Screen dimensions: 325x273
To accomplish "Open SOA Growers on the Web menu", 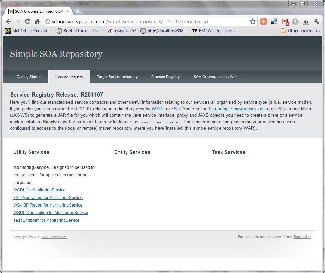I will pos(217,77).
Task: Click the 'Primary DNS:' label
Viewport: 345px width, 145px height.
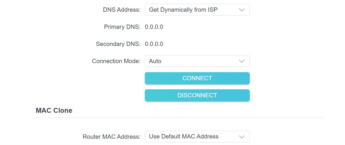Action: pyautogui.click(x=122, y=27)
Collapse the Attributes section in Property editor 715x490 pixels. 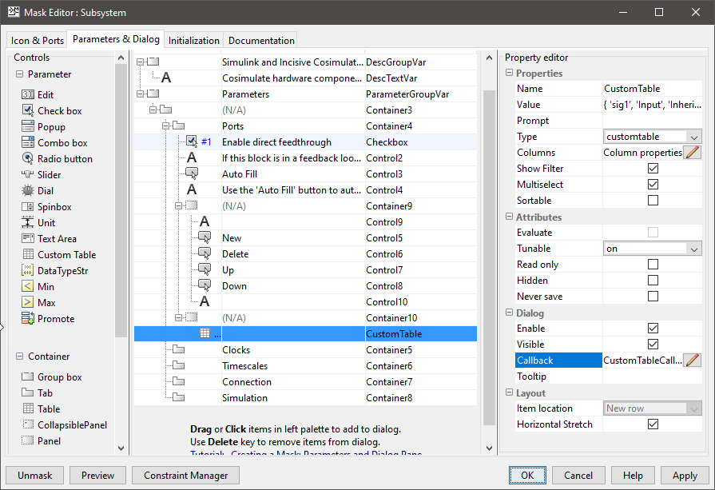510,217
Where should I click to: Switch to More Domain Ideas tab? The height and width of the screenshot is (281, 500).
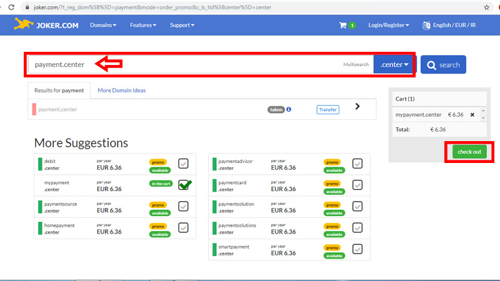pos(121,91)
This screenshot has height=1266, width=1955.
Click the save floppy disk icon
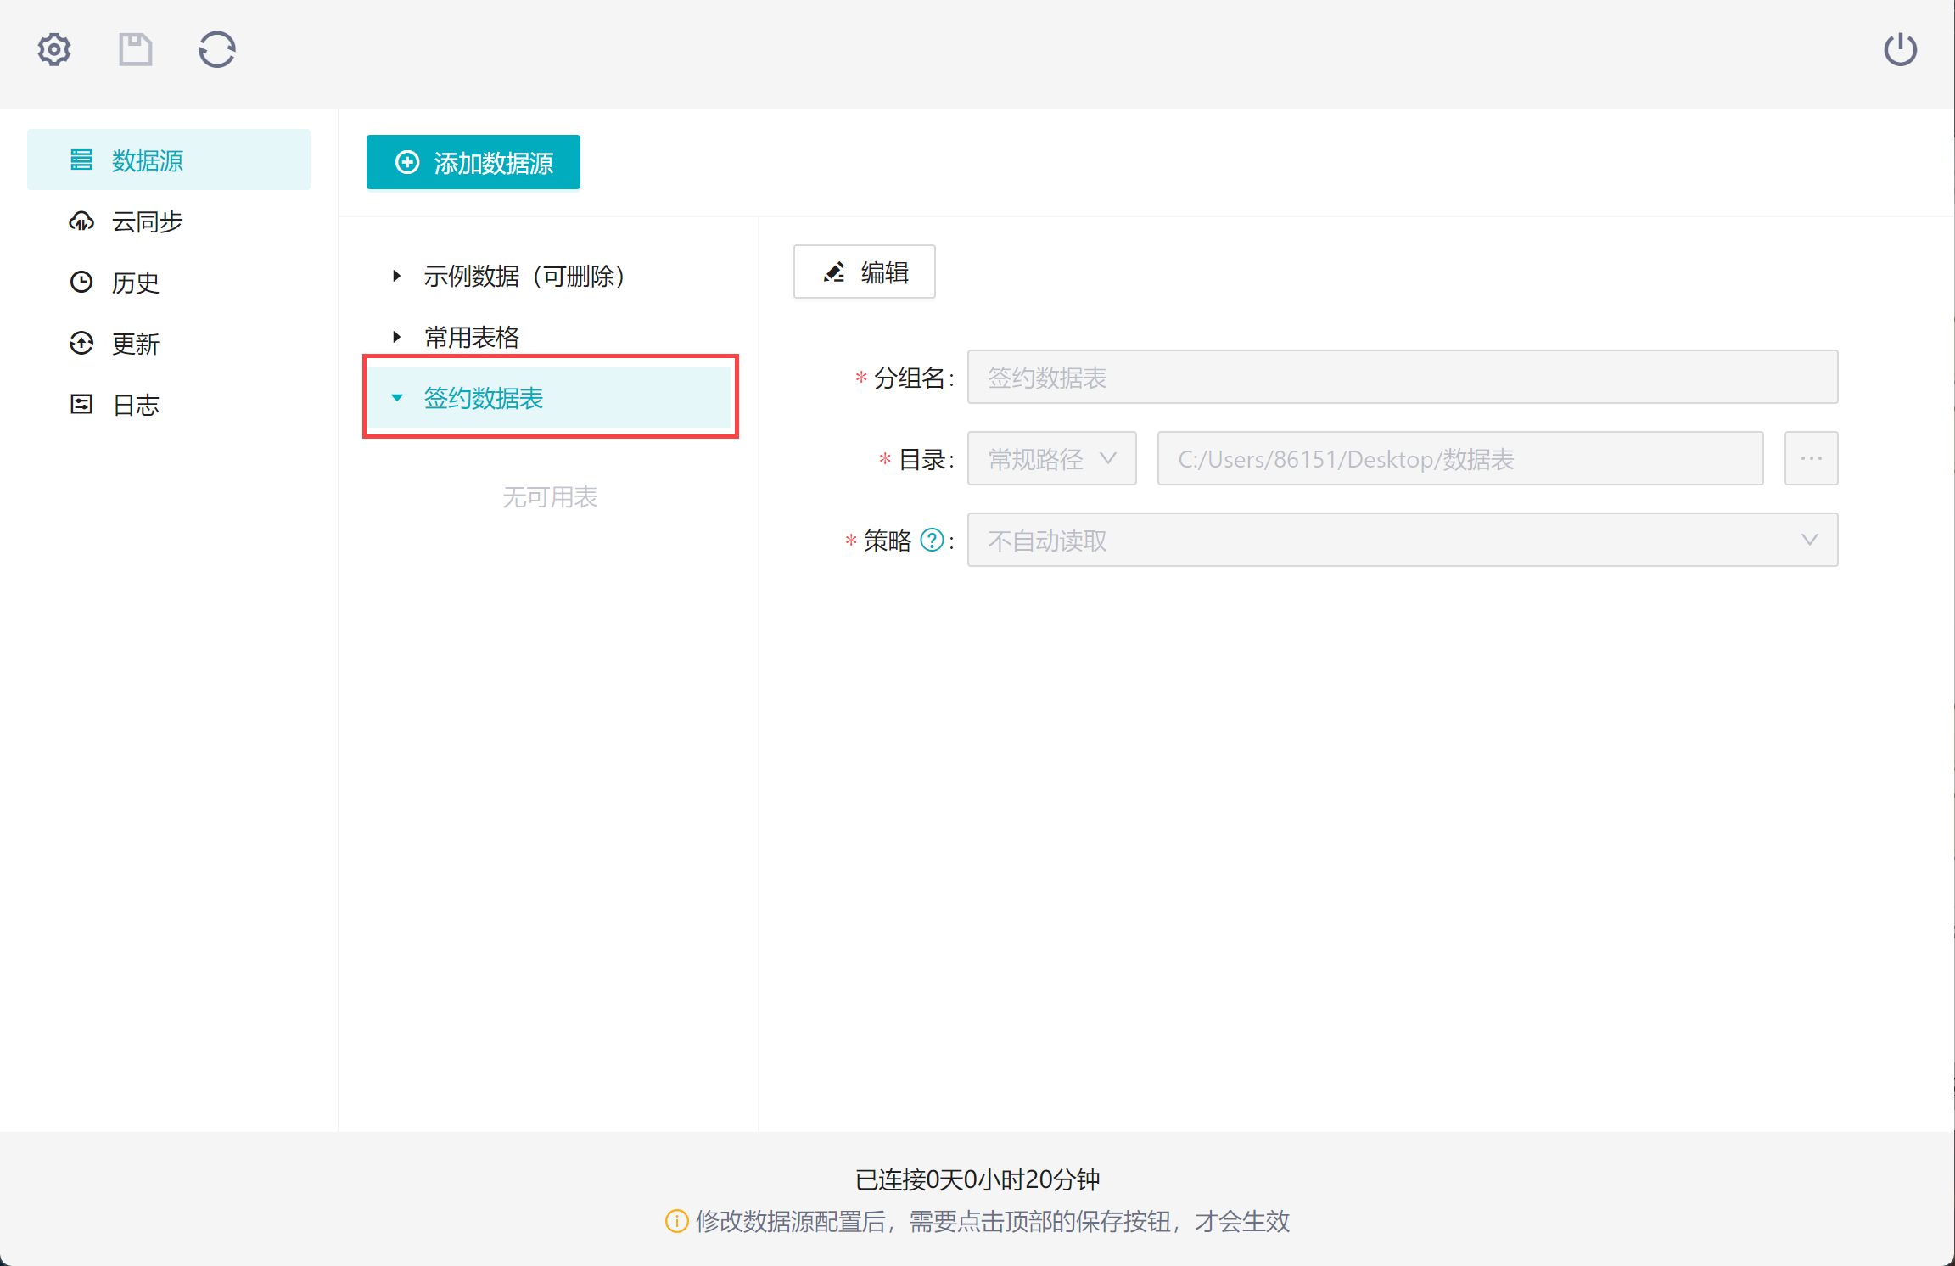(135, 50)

————————

### Exercise description
Extract everything from the line containing "Where should I" down to the end of the data above, copying those lines verbatim and leaving out the pictures.

### Output for this exercise
Where should I click to: Switch to More Domain Ideas tab? The height and width of the screenshot is (281, 500).
pos(121,91)
This screenshot has height=1266, width=1955.
Click the save floppy disk icon
(135, 50)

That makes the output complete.